__Supplied information__
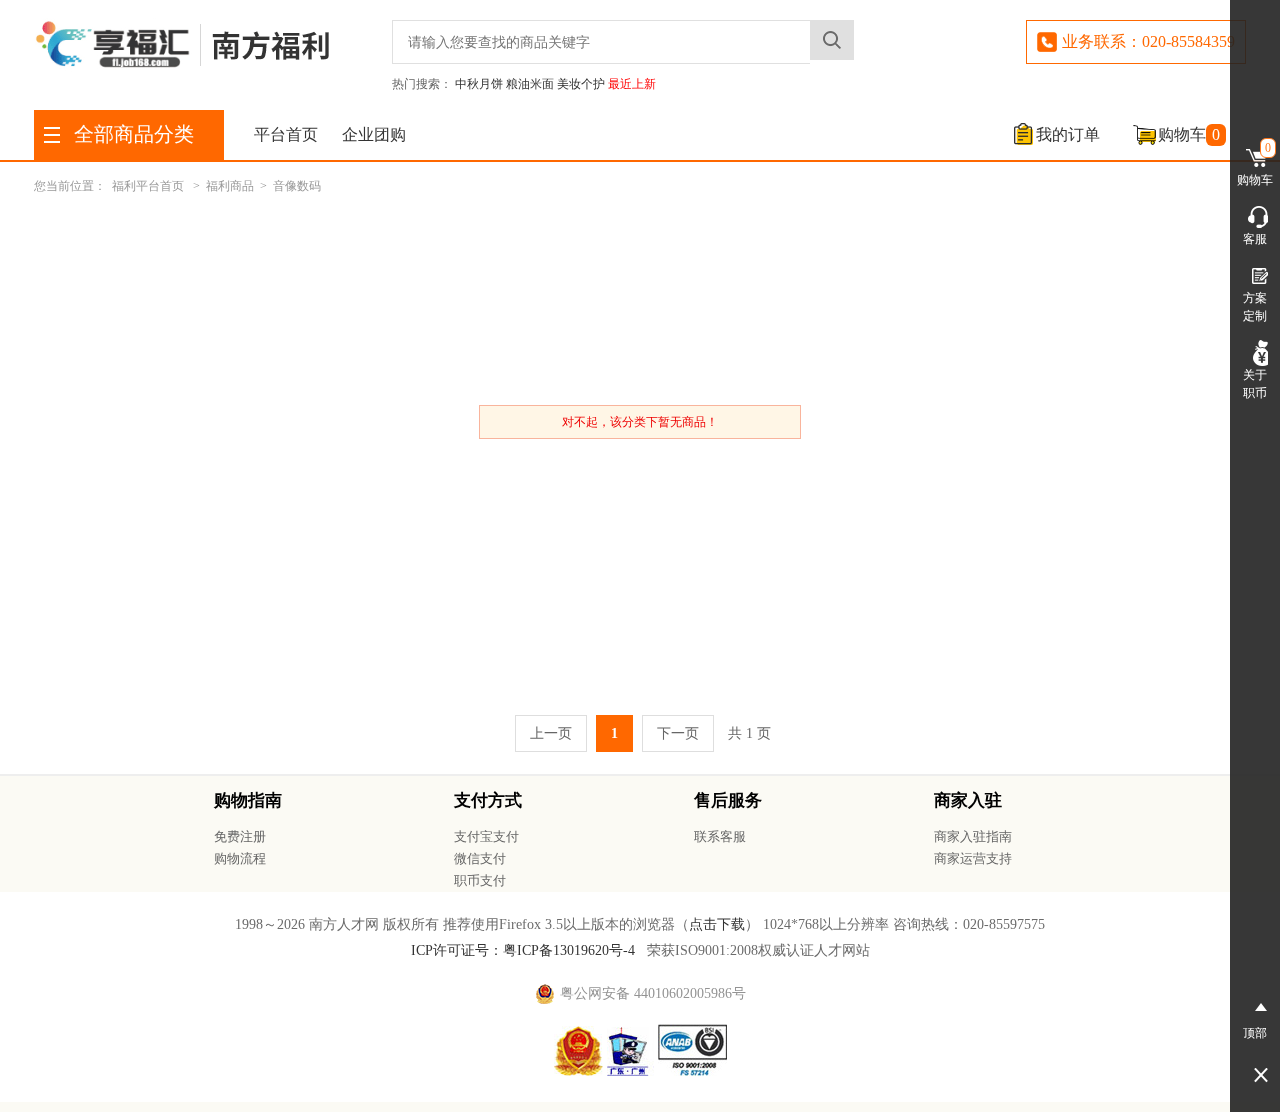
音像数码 (297, 186)
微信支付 (480, 858)
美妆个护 (581, 84)
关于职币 (1255, 384)
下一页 (678, 733)
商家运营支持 (973, 858)
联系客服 (720, 836)
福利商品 (230, 186)
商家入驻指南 (973, 836)
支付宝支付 (486, 836)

__Problem requirements__
Transcribe the material as is, with images omitted.

__Solution below__
音像数码 (297, 186)
微信支付 (480, 858)
美妆个护 (581, 84)
关于职币 (1255, 384)
下一页 (678, 733)
商家运营支持 (973, 858)
联系客服 (720, 836)
福利商品 (230, 186)
商家入驻指南 (973, 836)
支付宝支付 (486, 836)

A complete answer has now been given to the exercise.